Required work » Could you please write out each line of the records exactly, minus the pictures?

(Saved entries)
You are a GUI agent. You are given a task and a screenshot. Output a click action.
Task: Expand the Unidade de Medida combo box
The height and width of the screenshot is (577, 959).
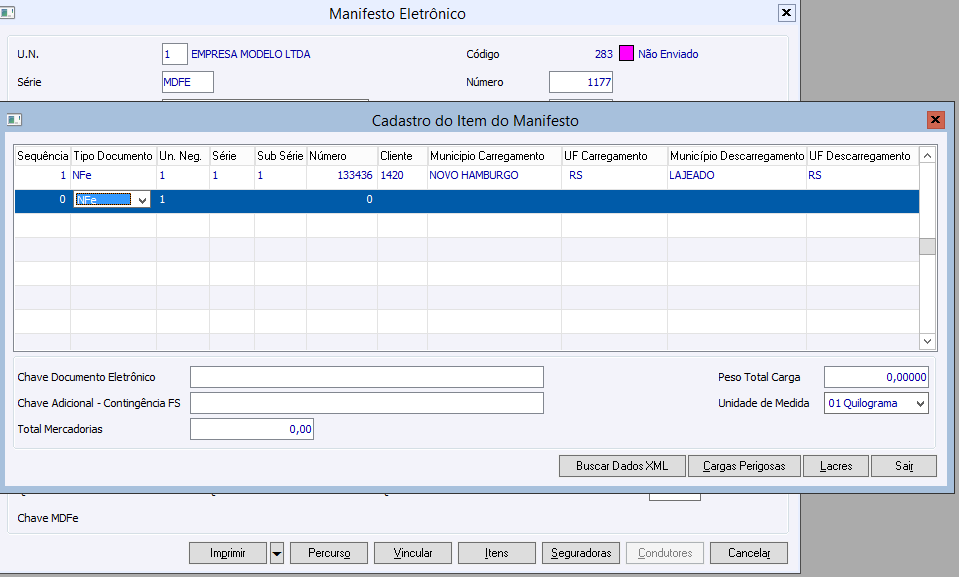point(919,403)
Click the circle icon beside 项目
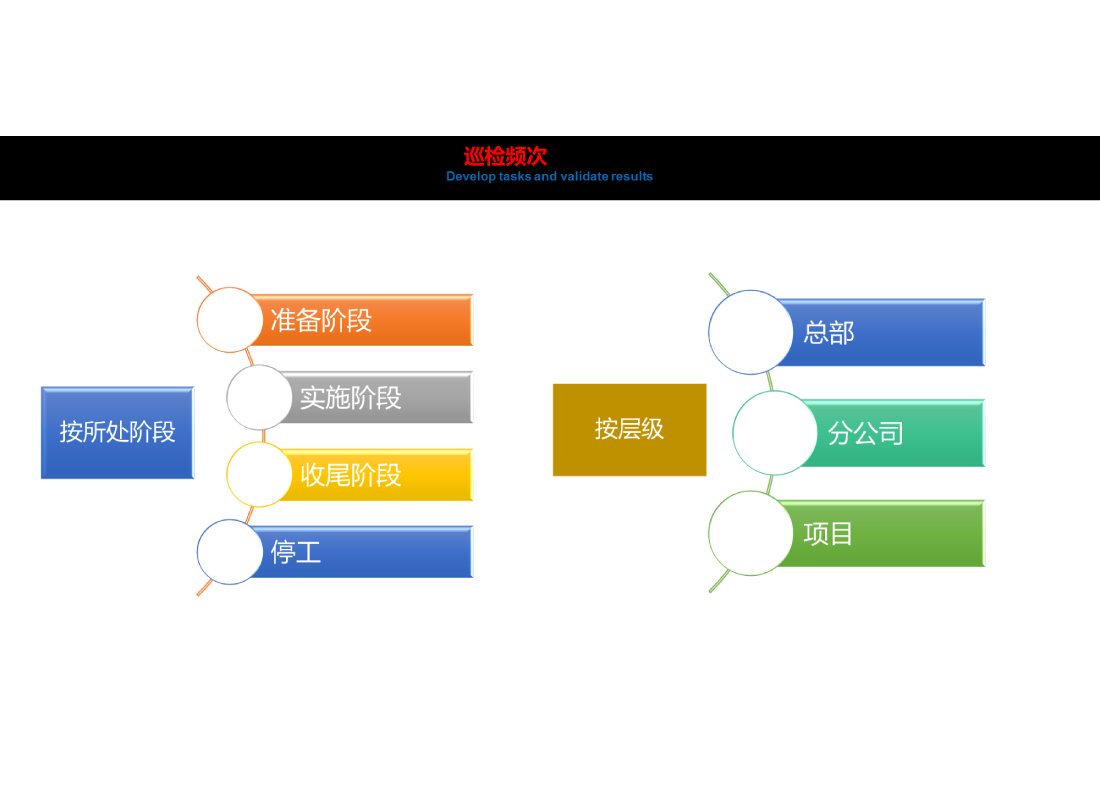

Answer to this problem »
You are a GUI agent. You are given a task and a screenshot. Output a click action.
Task: Expand the Unidade de Medida combo box
The height and width of the screenshot is (577, 959).
point(919,403)
Click the circle icon beside 项目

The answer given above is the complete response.